A word-for-word repetition of all the entries is needed.

Extracted information:
====

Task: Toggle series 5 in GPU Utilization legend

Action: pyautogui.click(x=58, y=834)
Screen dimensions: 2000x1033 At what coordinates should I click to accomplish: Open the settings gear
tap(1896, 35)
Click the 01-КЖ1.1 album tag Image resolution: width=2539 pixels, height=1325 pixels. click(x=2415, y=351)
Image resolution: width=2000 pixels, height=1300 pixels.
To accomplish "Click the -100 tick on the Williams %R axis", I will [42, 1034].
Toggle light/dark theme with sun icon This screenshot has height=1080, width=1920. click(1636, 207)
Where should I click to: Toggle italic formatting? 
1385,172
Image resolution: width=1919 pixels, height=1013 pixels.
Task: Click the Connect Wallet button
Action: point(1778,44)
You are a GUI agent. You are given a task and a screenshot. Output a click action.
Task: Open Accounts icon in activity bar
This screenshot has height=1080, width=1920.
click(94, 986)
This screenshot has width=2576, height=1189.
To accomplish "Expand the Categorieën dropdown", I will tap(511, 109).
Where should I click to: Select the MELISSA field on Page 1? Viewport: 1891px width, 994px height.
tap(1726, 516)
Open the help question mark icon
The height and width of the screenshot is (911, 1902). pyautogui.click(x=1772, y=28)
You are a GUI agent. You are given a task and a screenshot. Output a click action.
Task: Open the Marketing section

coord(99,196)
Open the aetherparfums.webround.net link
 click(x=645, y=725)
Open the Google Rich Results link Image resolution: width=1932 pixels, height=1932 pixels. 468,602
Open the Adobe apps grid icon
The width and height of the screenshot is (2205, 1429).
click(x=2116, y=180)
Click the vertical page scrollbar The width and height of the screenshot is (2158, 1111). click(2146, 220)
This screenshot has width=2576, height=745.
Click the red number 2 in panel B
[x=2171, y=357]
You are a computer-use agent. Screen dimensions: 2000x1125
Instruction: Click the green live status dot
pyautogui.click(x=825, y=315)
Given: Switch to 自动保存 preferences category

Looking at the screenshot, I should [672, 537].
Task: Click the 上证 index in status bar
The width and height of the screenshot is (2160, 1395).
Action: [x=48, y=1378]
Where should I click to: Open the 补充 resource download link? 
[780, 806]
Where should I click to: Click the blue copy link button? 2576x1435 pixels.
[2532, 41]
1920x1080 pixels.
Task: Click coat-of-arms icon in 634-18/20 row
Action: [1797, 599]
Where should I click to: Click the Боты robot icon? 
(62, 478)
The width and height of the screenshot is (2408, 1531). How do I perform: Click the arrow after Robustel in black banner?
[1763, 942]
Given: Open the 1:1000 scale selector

====

Output below:
Task: Toggle series 5 in GPU Utilization legend

Action: pyautogui.click(x=58, y=834)
Screen dimensions: 2000x1033 At what coordinates should I click to accomplish: Open the settings gear
tap(1896, 35)
Click the 01-КЖ1.1 album tag Image resolution: width=2539 pixels, height=1325 pixels. click(x=2415, y=351)
Image resolution: width=2000 pixels, height=1300 pixels.
To accomplish "Click the -100 tick on the Williams %R axis", I will [42, 1034].
Toggle light/dark theme with sun icon This screenshot has height=1080, width=1920. click(1636, 207)
Where should I click to: Toggle italic formatting? 
1385,172
Image resolution: width=1919 pixels, height=1013 pixels.
Task: Click the Connect Wallet button
Action: point(1778,44)
You are a GUI agent. You are given a task and a screenshot. Output a click action.
Task: Open Accounts icon in activity bar
This screenshot has height=1080, width=1920.
click(94, 986)
This screenshot has width=2576, height=1189.
To accomplish "Expand the Categorieën dropdown", I will tap(511, 109).
Where should I click to: Select the MELISSA field on Page 1? Viewport: 1891px width, 994px height.
tap(1726, 516)
Open the help question mark icon
The height and width of the screenshot is (911, 1902). pyautogui.click(x=1772, y=28)
You are a GUI agent. You are given a task and a screenshot. Output a click action.
Task: Open the Marketing section

coord(99,196)
Open the aetherparfums.webround.net link
 click(x=645, y=725)
Open the Google Rich Results link Image resolution: width=1932 pixels, height=1932 pixels. 468,602
Open the Adobe apps grid icon
The width and height of the screenshot is (2205, 1429).
click(x=2116, y=180)
Click the vertical page scrollbar The width and height of the screenshot is (2158, 1111). click(2146, 220)
This screenshot has width=2576, height=745.
Click the red number 2 in panel B
[x=2171, y=357]
You are a computer-use agent. Screen dimensions: 2000x1125
Instruction: Click the green live status dot
pyautogui.click(x=825, y=315)
Given: Switch to 自动保存 preferences category

Looking at the screenshot, I should [672, 537].
Task: Click the 上证 index in status bar
The width and height of the screenshot is (2160, 1395).
Action: [x=48, y=1378]
Where should I click to: Open the 补充 resource download link? 
[780, 806]
Where should I click to: Click the blue copy link button? 2576x1435 pixels.
[2532, 41]
1920x1080 pixels.
Task: Click coat-of-arms icon in 634-18/20 row
Action: [1797, 599]
Where should I click to: Click the Боты robot icon? 
(62, 478)
The width and height of the screenshot is (2408, 1531). How do I perform: Click the arrow after Robustel in black banner?
[1763, 942]
Given: Open the 1:1000 scale selector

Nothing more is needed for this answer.